---- Records for this exercise
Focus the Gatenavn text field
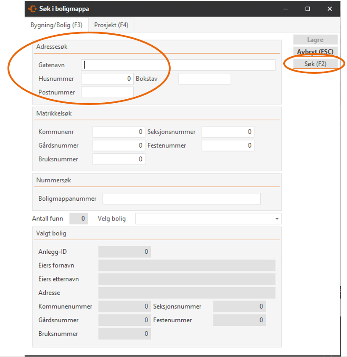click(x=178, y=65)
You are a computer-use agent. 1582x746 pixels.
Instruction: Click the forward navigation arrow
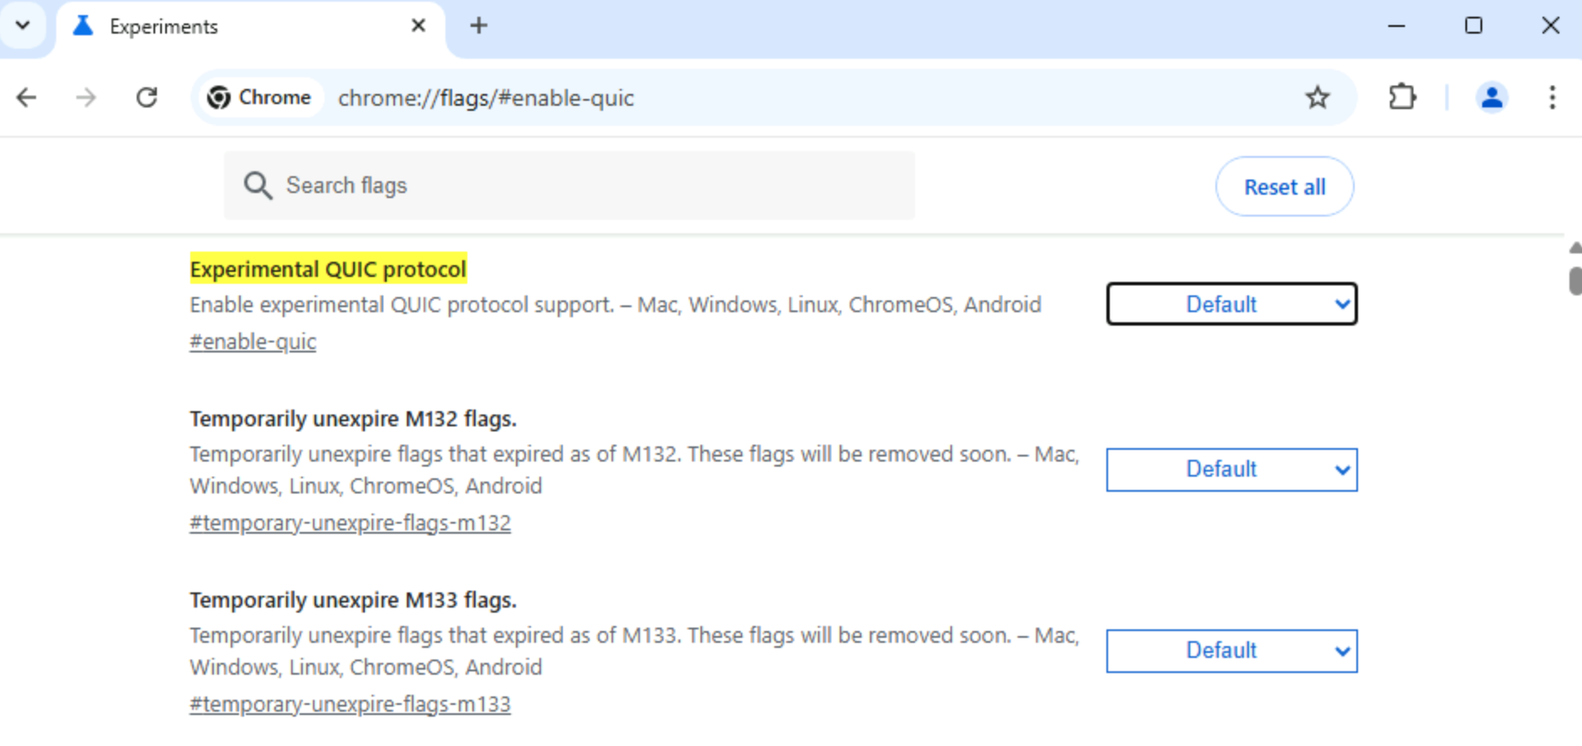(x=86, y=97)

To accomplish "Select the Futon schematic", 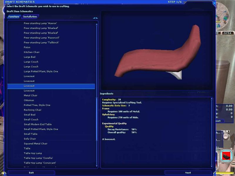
--------
**What to do**
Could you output every record above exactly as it appears, without the pictures?

**Solution**
Focus the Gatenavn text field
click(x=178, y=65)
You are a computer-use agent. 1582x746 pixels.
Instruction: Click the forward navigation arrow
(x=86, y=97)

To accomplish "Select the Futon schematic", 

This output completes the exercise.